__WHAT THE TASK ASKS__
Output exactly the lines below from the one containing "This screenshot has height=938, width=720." to the last line, both included. Omit pictures.

__ENTRIES PROVIDED__
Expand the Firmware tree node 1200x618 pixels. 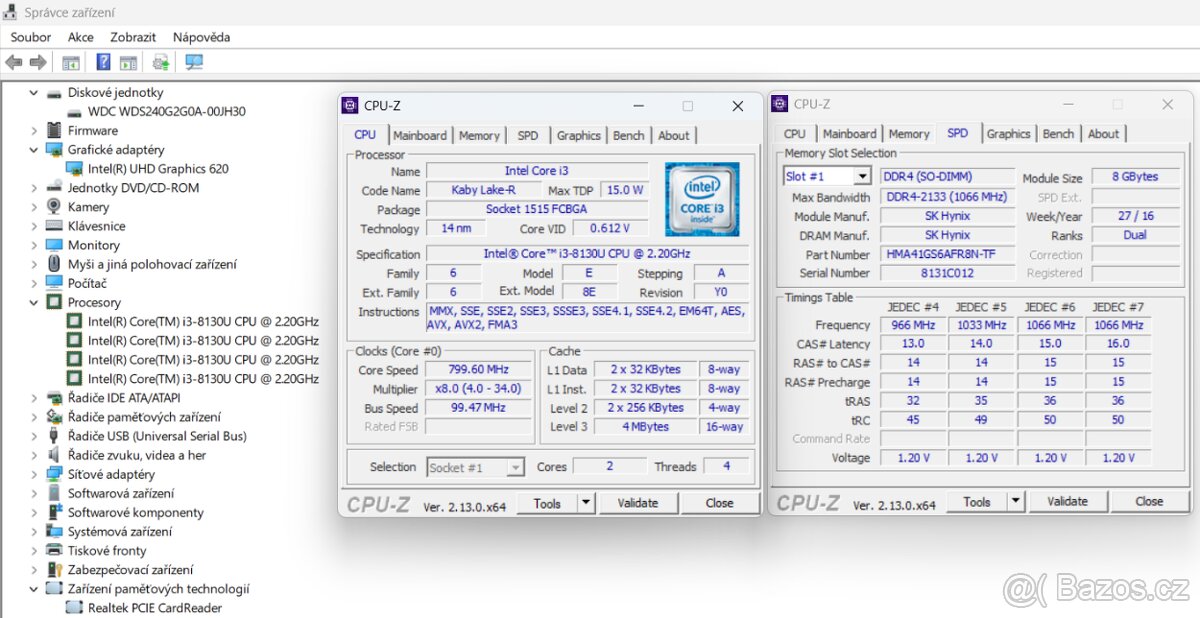(34, 131)
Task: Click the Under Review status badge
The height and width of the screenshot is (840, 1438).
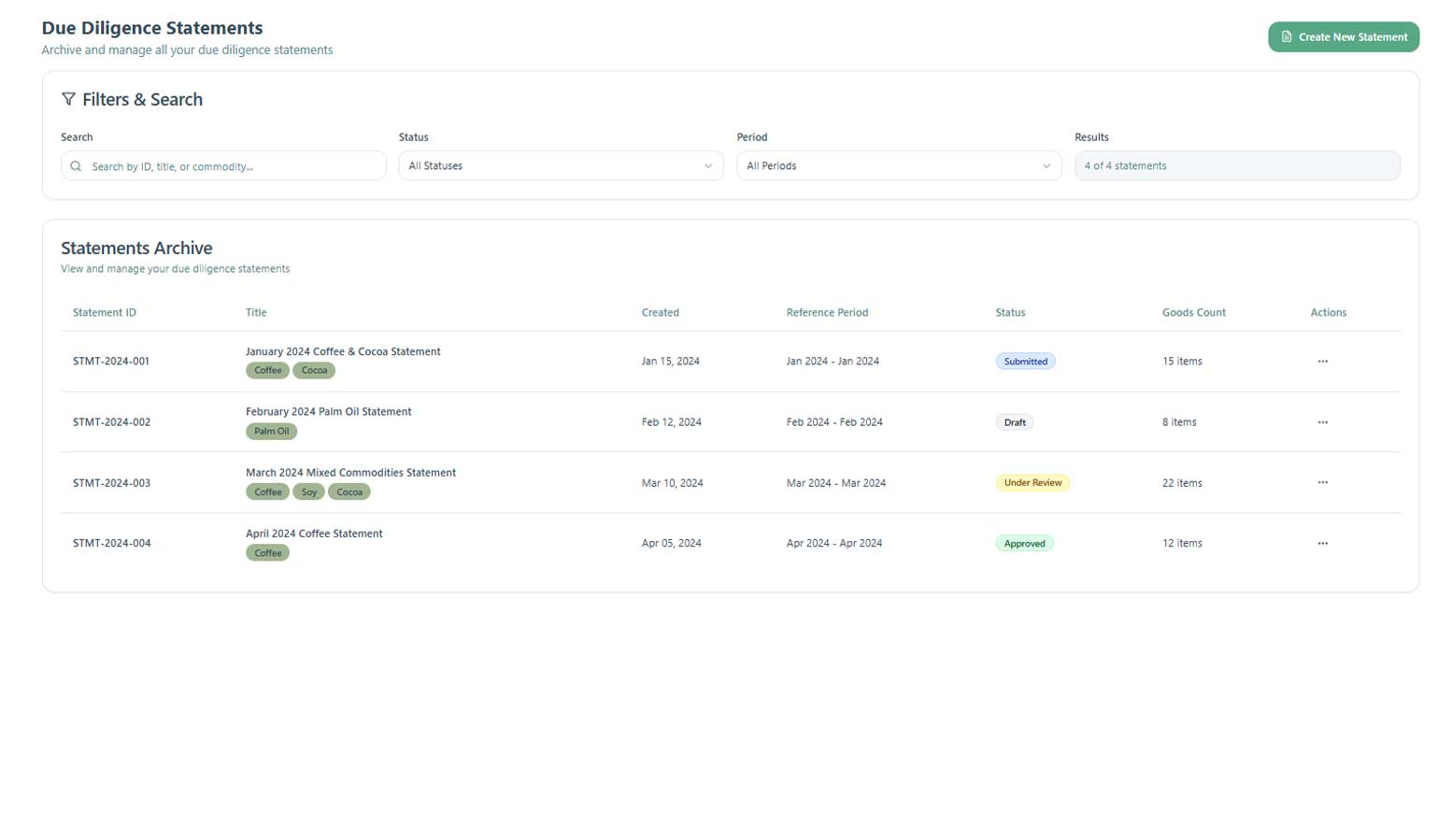Action: pos(1032,483)
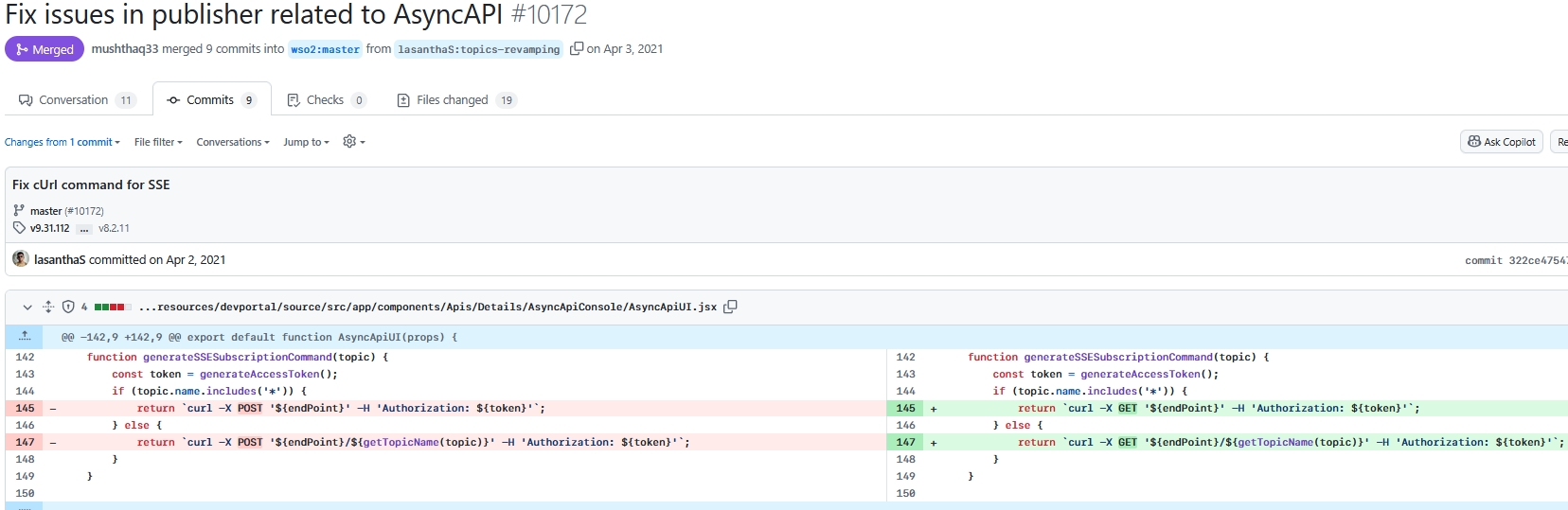
Task: Click lasanthaS avatar image
Action: tap(20, 259)
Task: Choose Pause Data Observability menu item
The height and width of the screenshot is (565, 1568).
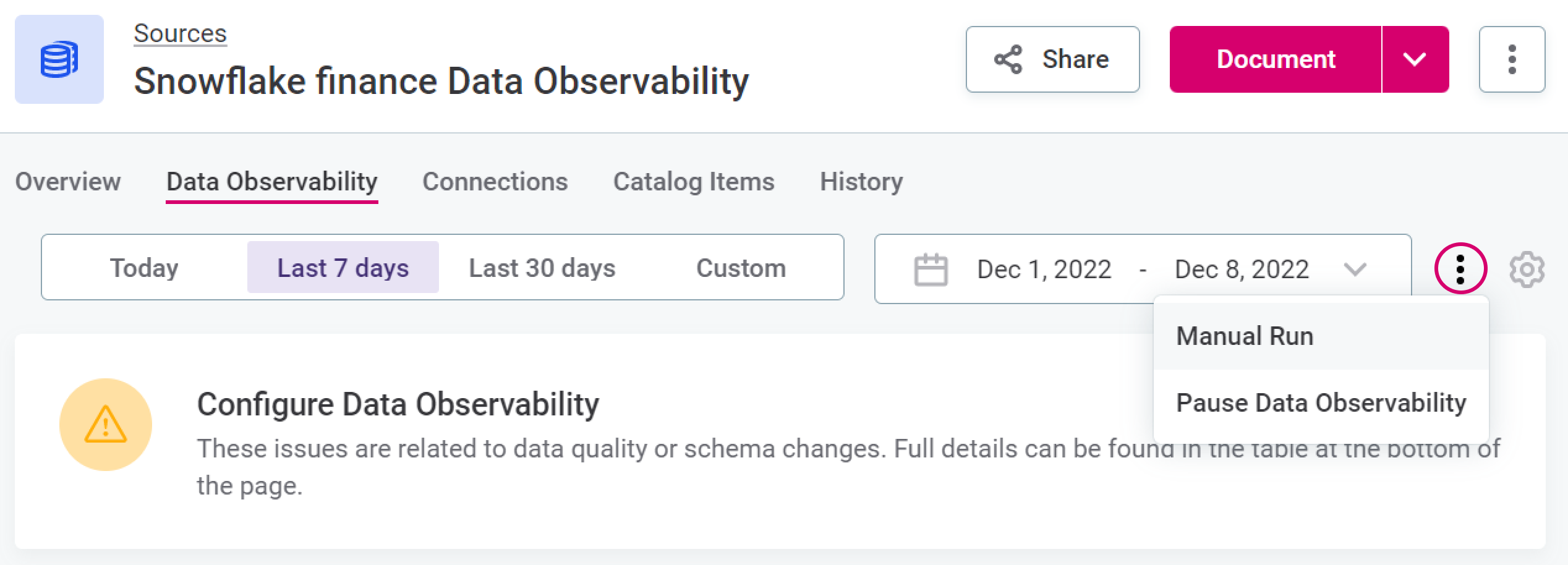Action: (x=1321, y=403)
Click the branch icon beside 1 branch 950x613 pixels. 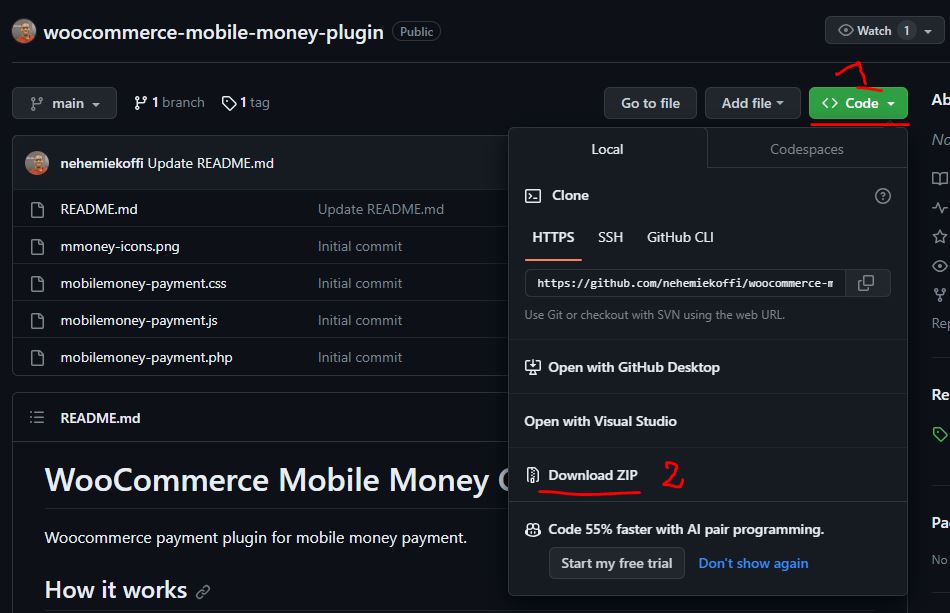pyautogui.click(x=141, y=103)
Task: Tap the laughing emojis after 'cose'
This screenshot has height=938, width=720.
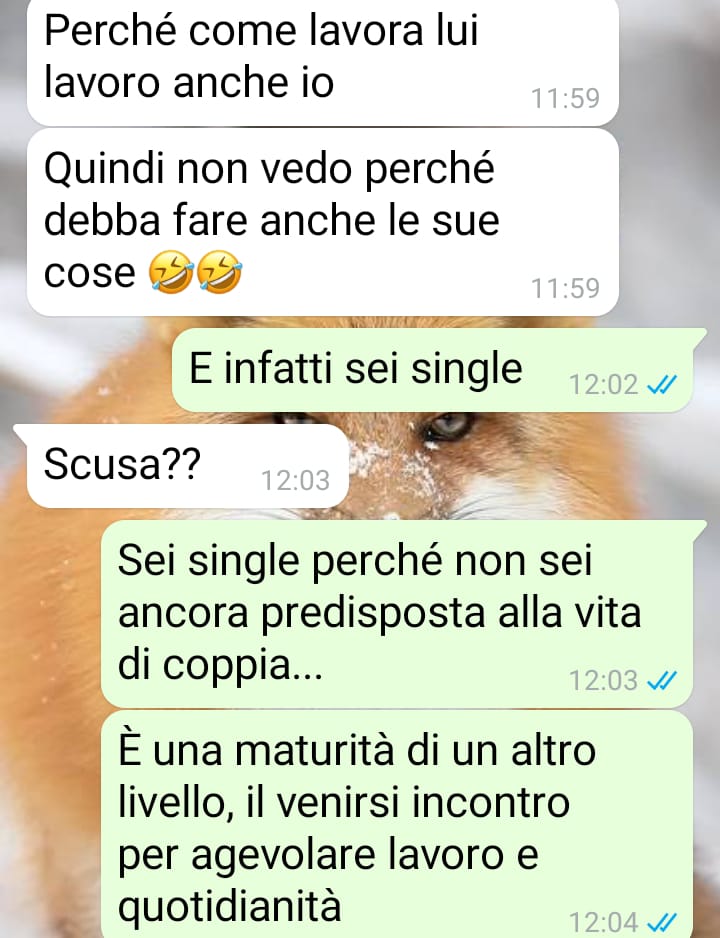Action: click(x=195, y=272)
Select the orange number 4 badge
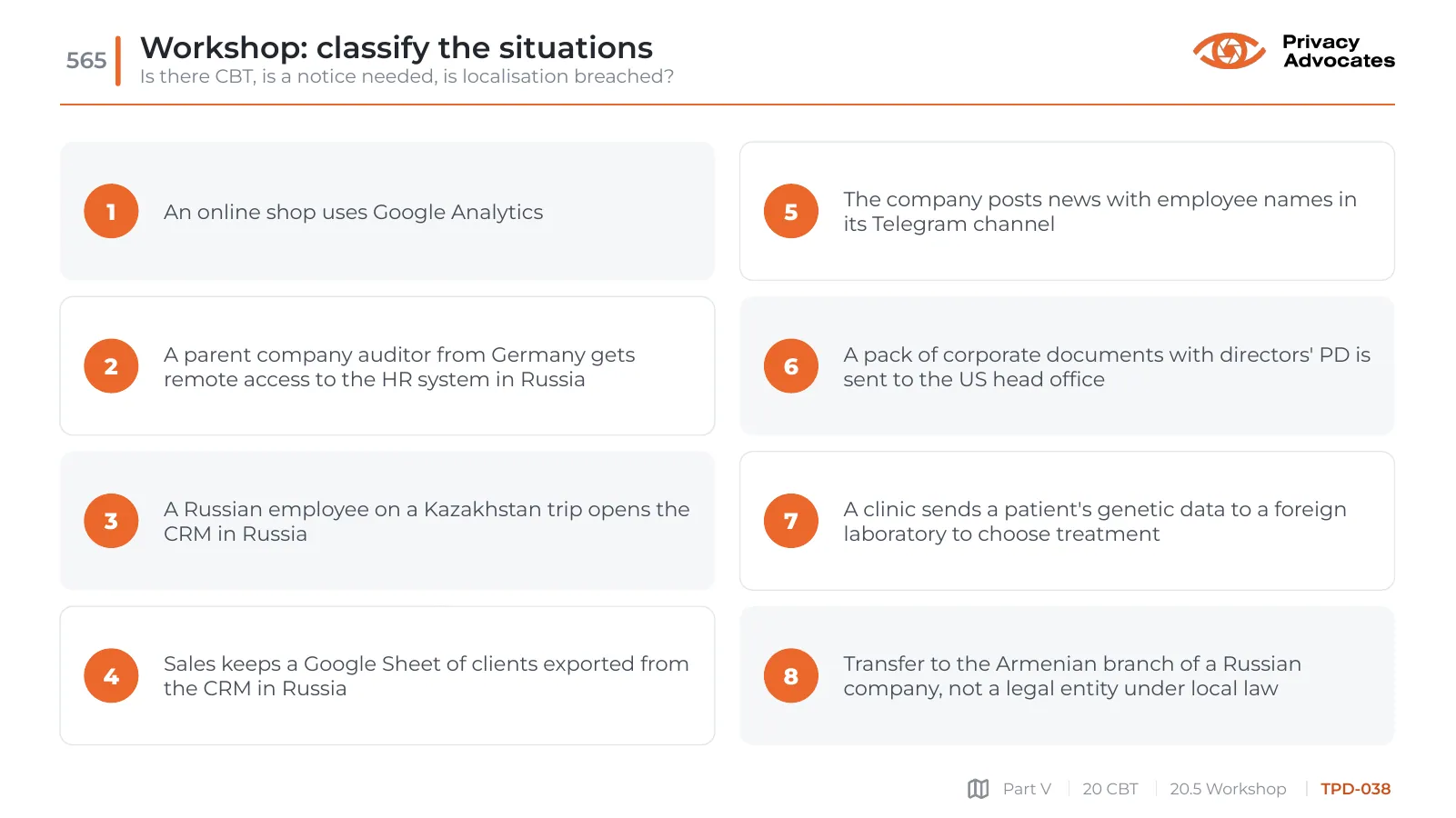The width and height of the screenshot is (1456, 818). click(111, 675)
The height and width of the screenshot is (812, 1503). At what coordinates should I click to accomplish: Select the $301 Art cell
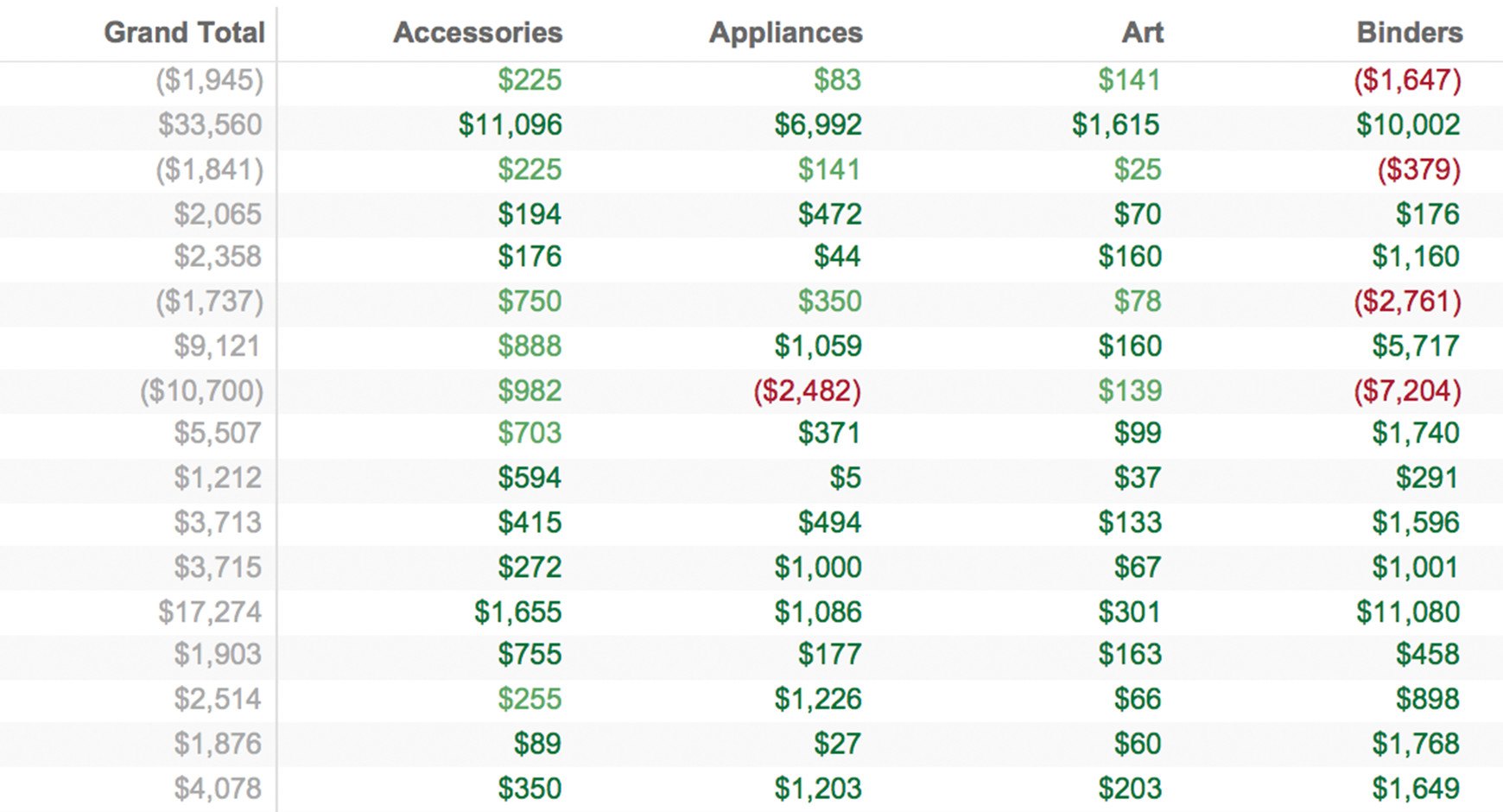tap(1130, 612)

__SOLUTION FOR THIS EXERCISE__
This screenshot has height=938, width=720.
Action: click(x=195, y=272)
Select the orange number 4 badge
The width and height of the screenshot is (1456, 818). click(111, 675)
The height and width of the screenshot is (812, 1503). At what coordinates should I click to accomplish: Select the $301 Art cell
tap(1130, 612)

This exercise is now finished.